The worst thing about the call was that it confirmed her fear. "It was supposed to be me…" If the guy was connected to Elliot – a perp with a grudge? – they could be dealing with a kidnapping rapist. Who was after Maureen. Who…thought he had Maureen?
"She said she was me."
Why?
Had Janey known this guy was dangerous? Had she lied to protect Maureen? Well, Olivia prayed Janey Christopher knew enough to lead her kidnapper on. If he was out to hurt Elliot and he learned his victim wasn't Elliot's daughter, he would probably kill her.
Olivia examined the picture. Janey actually could be Elliot's daughter; she looked more like him than Maureen. Maureen was blonde and classically beautiful like Kathy. This girl's hair was Elliot's dark reddish-brown, and she had his small mouth and widow's peak. The only real difference was in the eyes; Elliot's were large and ice-blue, while Janey's were brown and slightly slanted. Doe eyes.
"Liv, we got the kid who let him in." Olivia turned to see Fin (who had spoken) and Munch coming down the hall. "Freshman. Looks like the guy just walked in behind him before the door shut, and the kid didn't say anything 'cause that happens all the time."
"We don't think he intentionally aided the guy, but we've got him crying and pissing his pants downstairs if you want some entertainment." Munch: always tactful in serious situations.
The detectives all knew his various inappropriate moods – flippancy, sarcasm, crude humor – were his way of dealing, but this time Fin told him to shut up.
Olivia told them what she knew and suspected. They listened in grim silence.
"We've got guys searching the area, but the perp had a good hour before anybody started looking for him," said Fin.
"Nobody seems to have gotten a good enough look for any description except 'white male in a brown uniform,'" added Munch. "Our guy moves fast. And he's smart - if you're going to attack a dorm, do it Saturday morning when nobody's up. Used a silencer, too. So I'm thinking he also had a getaway plan."
"He's not that smart, if he got the wrong girl," Fin pointed out.
"We need to talk to Maureen. Hopefully she got a good look at him," said Olivia.
"We need to talk to Elliot," said Munch. "Find out who's got a grudge against him."
"I'll try to find out if the girls had any boyfriends, enemies, that kinda thing," volunteered Fin.
Munch gave him one of his patented looks of dry contempt. "You do that."

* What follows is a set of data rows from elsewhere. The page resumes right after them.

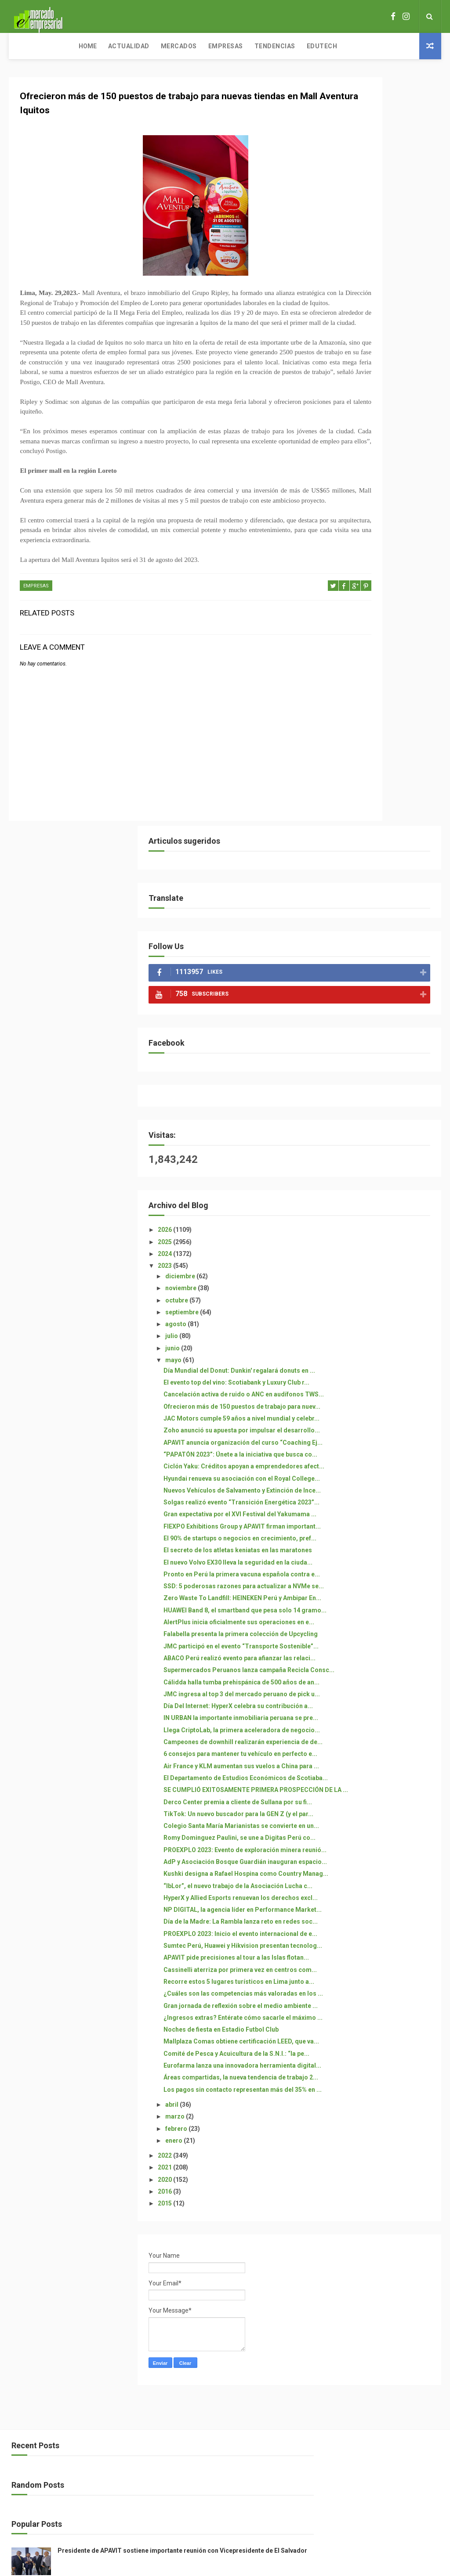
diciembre (354, 527)
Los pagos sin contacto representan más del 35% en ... (382, 1879)
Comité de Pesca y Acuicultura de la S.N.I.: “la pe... (382, 1810)
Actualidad (64, 46)
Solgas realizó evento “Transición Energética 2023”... (375, 849)
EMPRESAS (36, 634)
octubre (351, 551)
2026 (340, 481)
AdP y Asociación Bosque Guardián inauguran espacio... (375, 1482)
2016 (340, 1988)
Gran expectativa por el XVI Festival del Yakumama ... (378, 872)
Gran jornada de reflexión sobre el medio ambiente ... (381, 1732)
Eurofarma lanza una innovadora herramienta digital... (376, 1833)
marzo (349, 1913)
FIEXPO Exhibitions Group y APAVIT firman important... (380, 892)
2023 (340, 517)
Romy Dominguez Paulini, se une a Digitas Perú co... (379, 1439)
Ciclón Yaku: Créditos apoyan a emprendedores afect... (383, 780)
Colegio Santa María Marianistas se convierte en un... (381, 1417)
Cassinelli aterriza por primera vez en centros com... (383, 1674)
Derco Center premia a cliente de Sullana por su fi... (381, 1374)
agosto (350, 575)
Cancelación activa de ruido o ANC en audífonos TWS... (381, 664)
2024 (340, 505)
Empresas (161, 46)
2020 (340, 1976)
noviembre (355, 539)
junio (347, 599)
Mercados (115, 46)
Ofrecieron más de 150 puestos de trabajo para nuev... (383, 683)
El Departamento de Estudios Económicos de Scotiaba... (380, 1328)
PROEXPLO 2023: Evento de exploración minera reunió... (382, 1459)
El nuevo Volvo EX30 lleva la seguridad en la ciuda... (377, 950)
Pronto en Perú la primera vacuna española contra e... (381, 969)
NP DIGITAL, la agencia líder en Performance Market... (383, 1570)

"What the hell is wrong with you? You've been half-assing it ever since we got here!"
"There are no answers here, Odafin. We're not looking for a boyfriend. We all know what this is about. Fine bunch of detectives you all are if you worked with Elliot for seven years and didn't see this coming!"
"That's enough outta you!" barked Fin.
Olivia's jaw dropped. "You're blaming Elliot?"
Munch hesitated with a sigh, which was quite unconvincing to Olivia. "Not blaming. Deducing," he answered. "And so are you, I'm just the only one saying it. A guy with four kids, when any jerk with the Internet can get on and read all about them, and he's been on SVU for what, ten years? We deal with rapists and he's got a beautiful eighteen-year-old daughter. I can't be the only one who's thought of this."
"Think about shutting your mouth, John!" Olivia snapped.
Her phone rang. Disgusted, she turned from Munch to answer it. Behind her she could hear Fin and Munch arguing harshly in low voices.
She turned back. "Maureen's out of surgery. Let's be there when she wakes up. And Munch, if you say anything about this in front of Elliot, so help me, I'll shoot you."
"Won't have to. He's been saying it to himself all morning." Munch headed for the elevator. Fin put a sympathetic hand on Olivia's shoulder before assuming his normal stoic look and following.